The Lord came down to see the city and the tower, which mortals had built. And the Lord said, ‘Look, they are one people, and they have all one language; and this is only the beginning of what they will do; nothing that they propose to do will now be impossible for them. Come, let us go down, and confuse their language there, so that they will not understand one another’s speech.’ So the Lord scattered them abroad from there over the face of all the earth, and they left off building the city. Therefore it was called Babel, because there the Lord confused the language of all the earth; and from there the Lord scattered them abroad over the face of all the earth.
Genesis 11:5-9, NRSV
I always wondered about and even sympathized with the terrifying confusion the citizens of Babel must have felt. Unity and the ease of monoculture sacrificed at the hands of idolatry for alienation and confusion. Even though the account is only an etiological myth, it tugs at the heart of a timeless anxiety: an inability to connect with our very own neighbors. Only rebellion against the Creator of the Universe could explain something so devastating as our forced disconnection. In this, the biblical account of the Tower of Babel is one of our oldest dystopias.

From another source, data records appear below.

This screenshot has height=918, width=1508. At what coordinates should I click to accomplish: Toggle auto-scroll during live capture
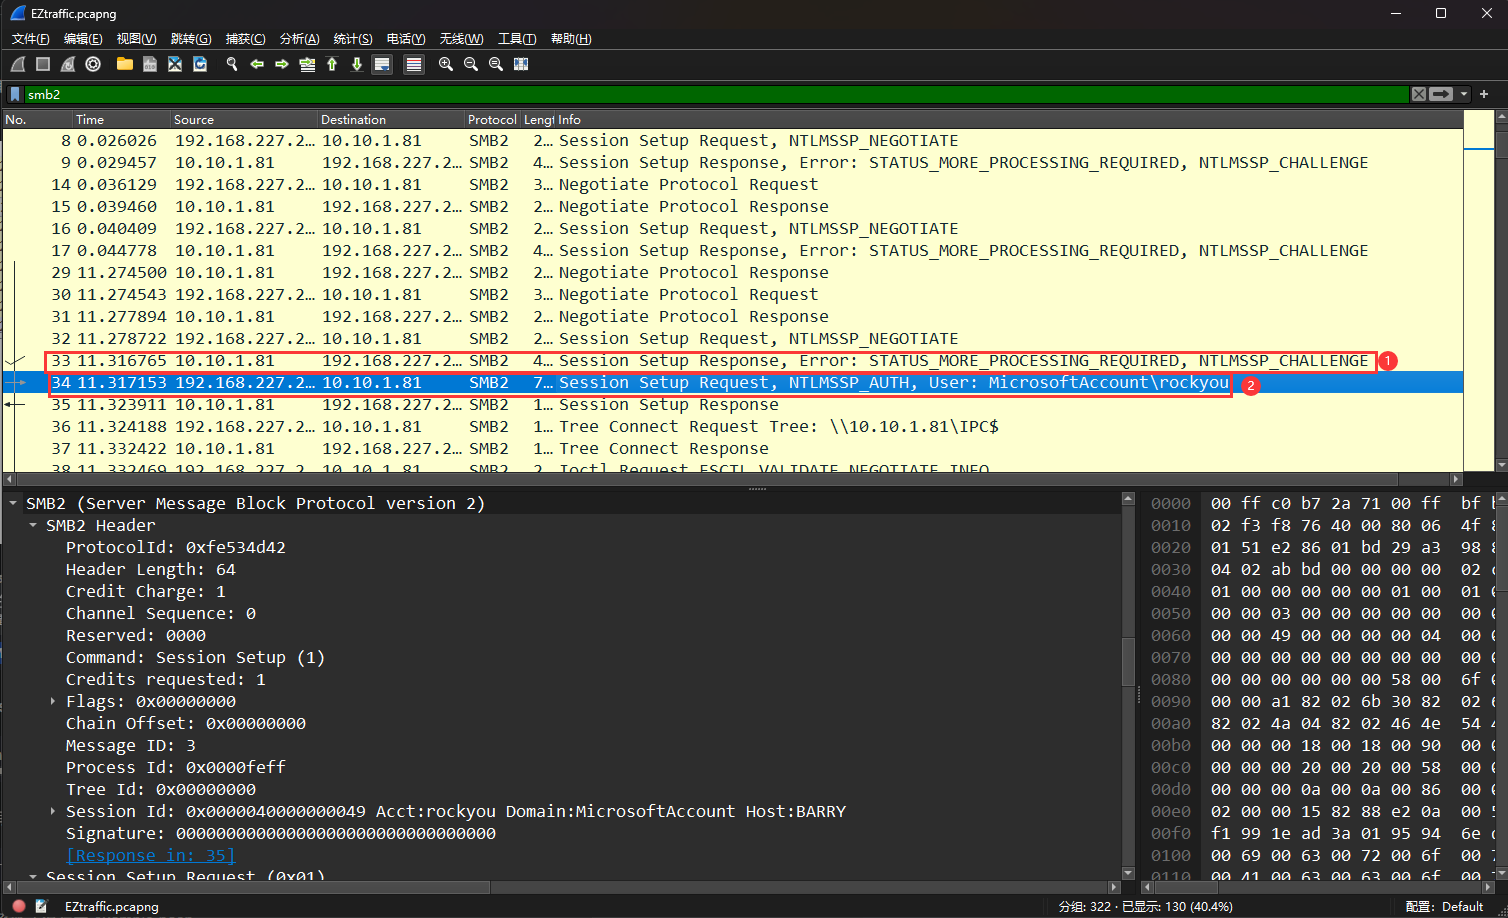[382, 64]
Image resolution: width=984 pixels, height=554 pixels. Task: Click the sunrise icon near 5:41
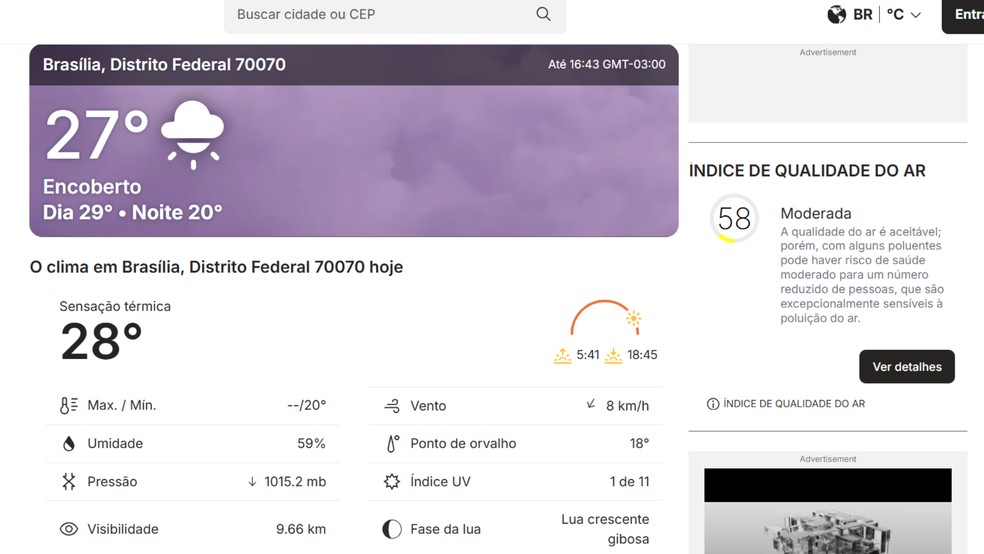click(x=563, y=355)
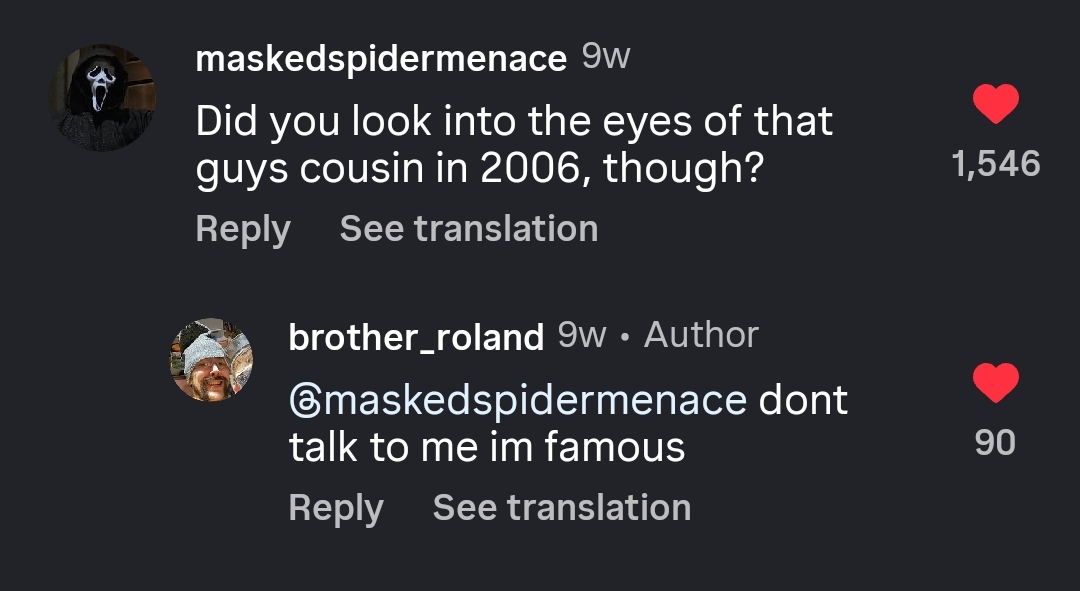Viewport: 1080px width, 591px height.
Task: View the 90 likes count
Action: click(x=995, y=442)
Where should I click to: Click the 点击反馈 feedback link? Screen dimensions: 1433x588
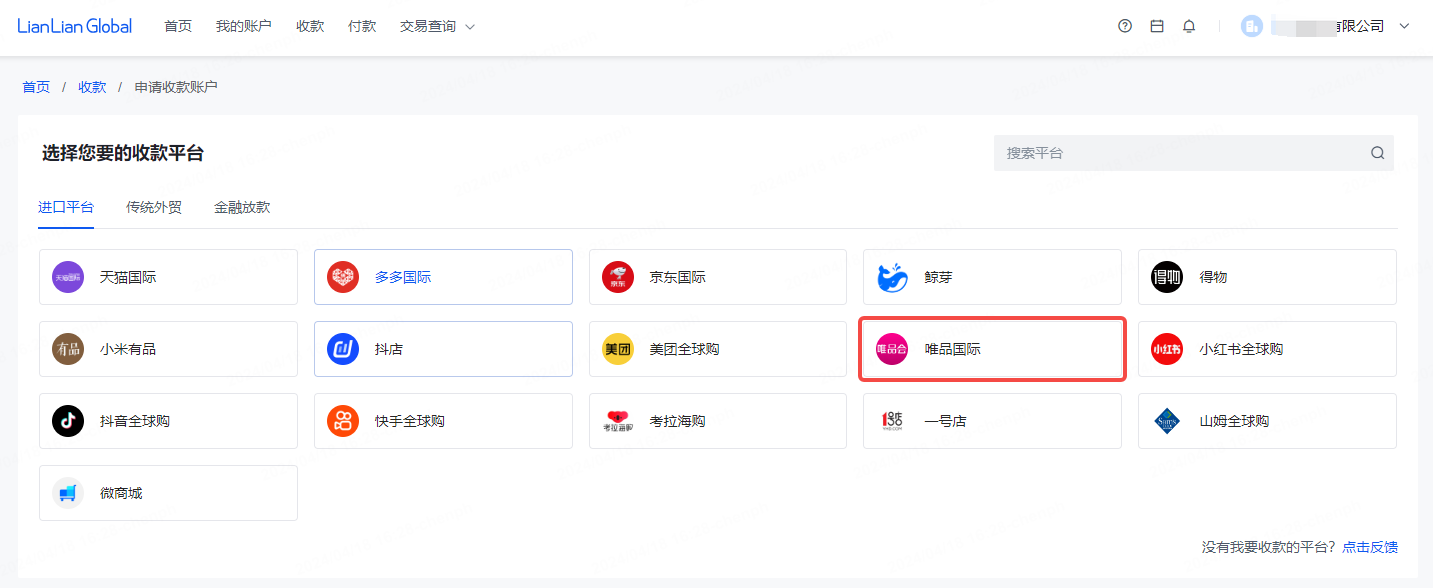(x=1370, y=547)
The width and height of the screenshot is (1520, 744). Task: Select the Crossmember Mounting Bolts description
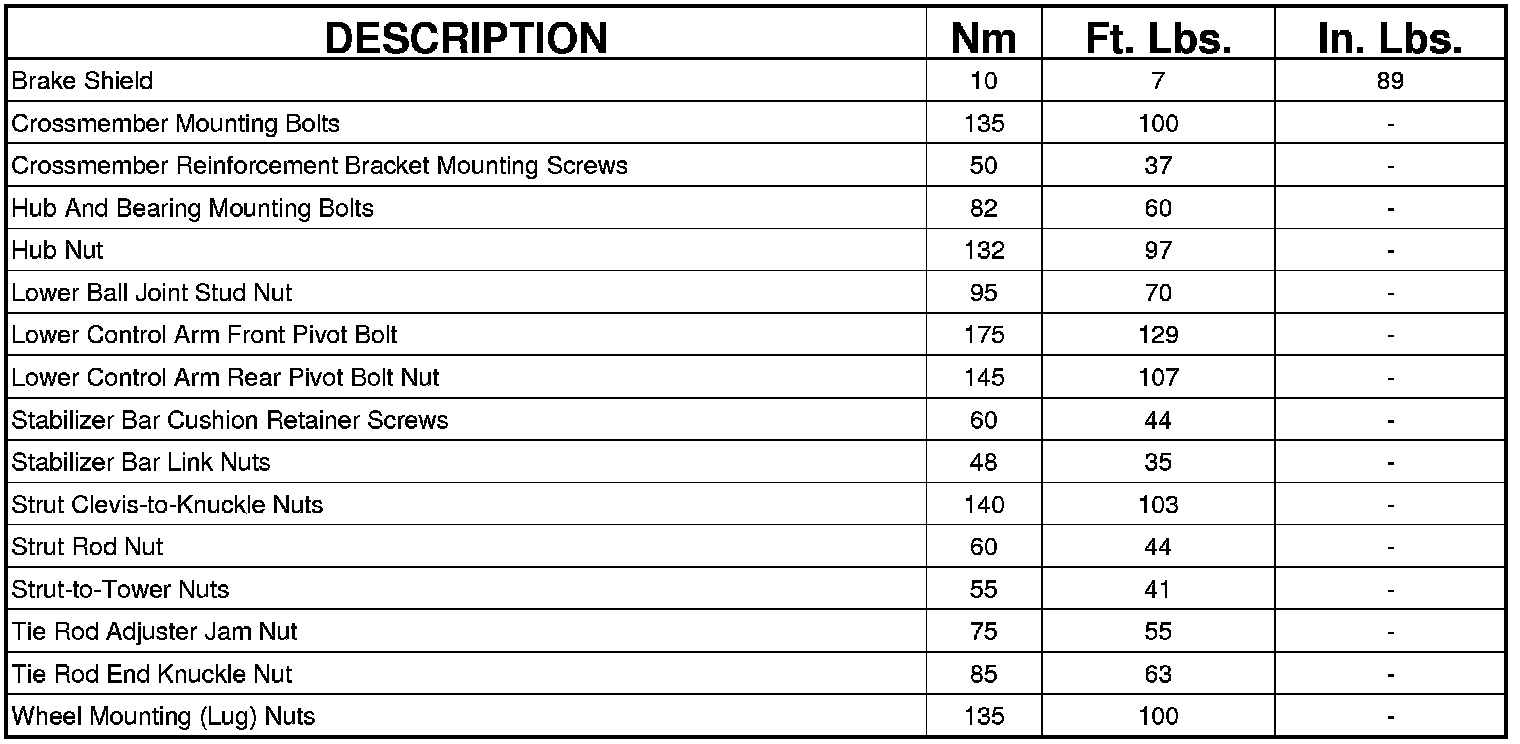[176, 124]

There’s something essentially antisocial about our great dystopian cities.
Timon of Athens, whose name gives origin to the word “timonistic” describing antisocial misanthropy, developed his cynical reputation during the Peloponnesian War—a time about as dystopian as it gets. I’m not sure to what extent Athens plays into Timon’s timonism, but, at the very least, it provides an opportunity for his deliberately antisocial behavior.